Nathan a passé plusieurs concours. Pour la petite histoire, il a présenté notamment une scène classique « Oncle Vania », de Tchekhov, mais aussi une autre, contemporaine, de Gildas Milllet. Un « parcours libre » entre poésie et travail corporel, sa spécialité. Qualifié pour cinq écoles, le Corrézien a aussi été admis à Limoges… et à Paris, qu’il a décliné, donc. Pour beaucoup, c’est pourtant LA référence. « On m’a dit ça. Mais j’ai confronté les programmes, les styles. Je me suis reconnu dans le travail autour du corps mis en place par la directrice du TNBA, Fanny de Chaillé. J’aime le fait que ce soit une école dans un théâtre.

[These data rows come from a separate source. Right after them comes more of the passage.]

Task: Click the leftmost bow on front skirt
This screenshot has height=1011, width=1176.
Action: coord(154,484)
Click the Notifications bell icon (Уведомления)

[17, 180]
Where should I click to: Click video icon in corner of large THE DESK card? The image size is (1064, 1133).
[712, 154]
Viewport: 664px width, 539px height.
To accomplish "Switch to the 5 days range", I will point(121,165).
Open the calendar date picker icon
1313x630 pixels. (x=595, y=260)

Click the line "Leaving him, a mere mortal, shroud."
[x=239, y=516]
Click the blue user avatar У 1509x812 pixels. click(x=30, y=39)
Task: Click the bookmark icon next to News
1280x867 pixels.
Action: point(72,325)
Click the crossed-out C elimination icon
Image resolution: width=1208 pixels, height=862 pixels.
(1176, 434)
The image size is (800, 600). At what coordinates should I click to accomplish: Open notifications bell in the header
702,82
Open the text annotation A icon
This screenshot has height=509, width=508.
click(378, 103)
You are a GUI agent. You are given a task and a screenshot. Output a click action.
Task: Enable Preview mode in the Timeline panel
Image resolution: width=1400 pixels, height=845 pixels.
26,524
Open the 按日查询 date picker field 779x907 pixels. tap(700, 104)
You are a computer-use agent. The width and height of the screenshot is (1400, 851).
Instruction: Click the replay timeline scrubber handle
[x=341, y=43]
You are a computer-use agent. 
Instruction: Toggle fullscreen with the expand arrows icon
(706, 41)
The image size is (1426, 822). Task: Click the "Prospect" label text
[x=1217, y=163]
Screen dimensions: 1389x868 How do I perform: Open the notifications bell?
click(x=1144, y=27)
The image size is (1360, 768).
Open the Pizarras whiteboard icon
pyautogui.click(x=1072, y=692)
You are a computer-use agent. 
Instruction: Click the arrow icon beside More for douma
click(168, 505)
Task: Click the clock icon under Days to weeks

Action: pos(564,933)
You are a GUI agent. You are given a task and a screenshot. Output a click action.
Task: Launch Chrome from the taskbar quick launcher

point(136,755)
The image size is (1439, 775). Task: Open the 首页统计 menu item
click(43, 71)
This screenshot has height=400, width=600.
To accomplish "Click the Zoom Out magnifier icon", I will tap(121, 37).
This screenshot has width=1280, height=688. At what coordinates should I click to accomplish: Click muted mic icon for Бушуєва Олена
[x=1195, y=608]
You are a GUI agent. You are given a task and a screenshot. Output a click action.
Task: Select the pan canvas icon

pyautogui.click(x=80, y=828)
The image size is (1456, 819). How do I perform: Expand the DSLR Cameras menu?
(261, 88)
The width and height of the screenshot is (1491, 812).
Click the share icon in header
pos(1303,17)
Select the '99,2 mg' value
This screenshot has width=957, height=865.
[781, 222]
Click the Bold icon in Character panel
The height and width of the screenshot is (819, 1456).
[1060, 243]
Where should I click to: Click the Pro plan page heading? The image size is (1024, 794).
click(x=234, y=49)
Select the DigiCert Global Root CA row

Et puis, à Paris, ils sont 30 par année. À Bordeaux, on est 15 élèves, pour trois ans. » La Classe égalité (et aussi fraternité, liberté, donc) terminée, l’étudiant-comédien, savoure : « Autant d’entrées en école en une seule année, c’était quelque chose de fou. Maintenant, on a juste à profiter du travail proposé pour découvrir quel artiste on est. »
Motivation cruciale
Le recrutement se fait sur dossier, assorti d’une vidéo de présentation. Suit un stage d’audition. « Là, on regarde beaucoup le travail de groupe, l’intégration au collectif. On n’exige pas forcément de savoir bien jouer. Mais l’entretien de motivation est crucial. » La formation est intensive, assuré par cinq permanents : Bess Davies, Denis Lejeune et Bénédicte Simon (théâtre), Muriel Barra (danse), Agnès Pelé (chant) et des intervenants extérieurs.